I have a two Vec<arrow::record_batch::RecordBatch>
and I want to compare them.
I want to compare their schemas and their contents.
They might be partitioned into batches differently, which should not matter.
Ideally, I want to see the reason for comparison failure, something like assert_eq!()
macro.
I assume this is for unit tests. In that case, you can use assert_batches_eq!

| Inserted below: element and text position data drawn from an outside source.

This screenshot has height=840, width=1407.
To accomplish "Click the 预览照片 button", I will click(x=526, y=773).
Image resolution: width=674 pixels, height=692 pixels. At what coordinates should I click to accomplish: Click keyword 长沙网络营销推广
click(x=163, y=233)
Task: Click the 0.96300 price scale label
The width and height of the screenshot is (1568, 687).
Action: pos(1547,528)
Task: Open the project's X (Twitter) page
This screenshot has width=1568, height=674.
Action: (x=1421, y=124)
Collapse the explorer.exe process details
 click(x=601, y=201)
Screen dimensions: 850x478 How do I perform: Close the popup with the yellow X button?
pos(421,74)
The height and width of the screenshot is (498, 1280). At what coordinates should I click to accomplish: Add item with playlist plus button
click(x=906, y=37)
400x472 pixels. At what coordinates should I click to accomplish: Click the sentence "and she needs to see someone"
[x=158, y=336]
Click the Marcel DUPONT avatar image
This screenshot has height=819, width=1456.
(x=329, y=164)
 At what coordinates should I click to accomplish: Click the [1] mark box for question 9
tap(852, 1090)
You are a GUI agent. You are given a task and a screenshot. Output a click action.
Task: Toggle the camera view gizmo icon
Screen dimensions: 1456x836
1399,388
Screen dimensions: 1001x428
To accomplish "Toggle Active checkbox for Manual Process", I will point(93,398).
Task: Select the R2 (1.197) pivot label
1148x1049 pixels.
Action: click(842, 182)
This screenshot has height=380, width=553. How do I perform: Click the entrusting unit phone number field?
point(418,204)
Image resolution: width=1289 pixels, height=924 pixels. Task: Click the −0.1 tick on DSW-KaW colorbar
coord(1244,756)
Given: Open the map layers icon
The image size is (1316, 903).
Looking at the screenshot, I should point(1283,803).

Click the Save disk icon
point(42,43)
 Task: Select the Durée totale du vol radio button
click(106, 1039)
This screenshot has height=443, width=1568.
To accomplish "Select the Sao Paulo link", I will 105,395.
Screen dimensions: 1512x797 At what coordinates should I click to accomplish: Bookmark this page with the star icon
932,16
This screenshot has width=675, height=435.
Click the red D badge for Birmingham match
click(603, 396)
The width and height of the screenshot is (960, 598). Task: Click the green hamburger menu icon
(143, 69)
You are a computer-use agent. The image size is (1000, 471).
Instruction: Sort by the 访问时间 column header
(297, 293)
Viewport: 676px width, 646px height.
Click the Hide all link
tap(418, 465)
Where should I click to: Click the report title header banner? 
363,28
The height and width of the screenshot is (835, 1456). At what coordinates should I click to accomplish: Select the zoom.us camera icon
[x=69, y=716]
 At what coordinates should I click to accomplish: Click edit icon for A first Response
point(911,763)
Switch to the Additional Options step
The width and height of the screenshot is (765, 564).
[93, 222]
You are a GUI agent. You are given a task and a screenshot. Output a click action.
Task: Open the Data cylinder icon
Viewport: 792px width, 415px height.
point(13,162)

from DataFusion. Example from their documentation:
let col: ArrayRef = Arc::new(Int32Array::from(vec![1, 2]));
let batch = RecordBatch::try_from_iter([("column", col)]).unwrap();
// Expected output is a vec of strings
let expected = vec![
"+--------+",
"| column |",
"+--------+",
"| 1 |",
"| 2 |",
"+--------+",
];
// compare the formatted output of the record batch with the expected output
assert_batches_eq!(expected, &[batch]);
DataFusion is a rather large dependency to add for such a simple thing, though. Fortunately, the implementation does not depend on DataFusion at all, and is small enough that you can copy it into your own code. Below, modified to accept arguments in either order and not require vec!
or &
:
macro_rules! assert_batches_eq {
($left:expr, [$($right:tt)*] $(,)*) => {
let expected_lines: Vec<&str> = [$($right)*].iter().map(|&s| s).collect();
let formatted = ::arrow::util::pretty::pretty_format_batches($left)
.unwrap()
.to_string();
let actual_lines: Vec<&str> = formatted.trim().lines().collect();
assert!(
expected_lines == actual_lines,
"record batches are not equal:\nleft:\n{:#?}\nright:\n{:#?}",
expected_lines,
actual_lines,
);
};
([$($left:tt)*], $right:expr, $(,)*) => {
assert_batches_eq!($right, [$($left)*])
};
}
I filed a feature request to have this added to the arrow
library as well.